Two years away from the 2015 deadline, a good number of hospitals either do not have or do not use malaria diagnostic facilities (microscopes or Rapid Diagnostic Test kits) and only fewer numbers of children and pregnant women sleep under treated mosquito nets.

It is, therefore, important for the Ghana Health Service (GHS) to intensify its supervisory role and ensure that mosquito nets are provided for all wards in health facilities and fixed on the beds if Ghana is to achieve the target for MDG Four by 2015.

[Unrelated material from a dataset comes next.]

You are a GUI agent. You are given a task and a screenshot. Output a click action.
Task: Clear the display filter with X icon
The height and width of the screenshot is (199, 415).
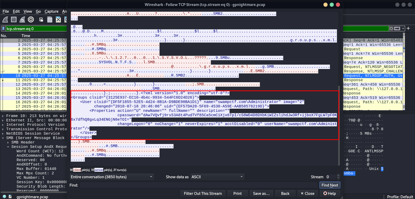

Health facilities must maintain a clean environment to prevent mosquitoes from invading the wards and the Out Patient Departments (O.P.Ds).

Indoor Residual Spraying (IRS) should be made a must for all wards.

Without doubt, Medical Directors have critical roles to play in ‘treating’ this situation with the seriousness it deserves, knowing that prevention of diseases is cheaper and easier than providing cure for them.

From afar, I can still hear the children in the hospital ward crying, and something must be done now to save their lives.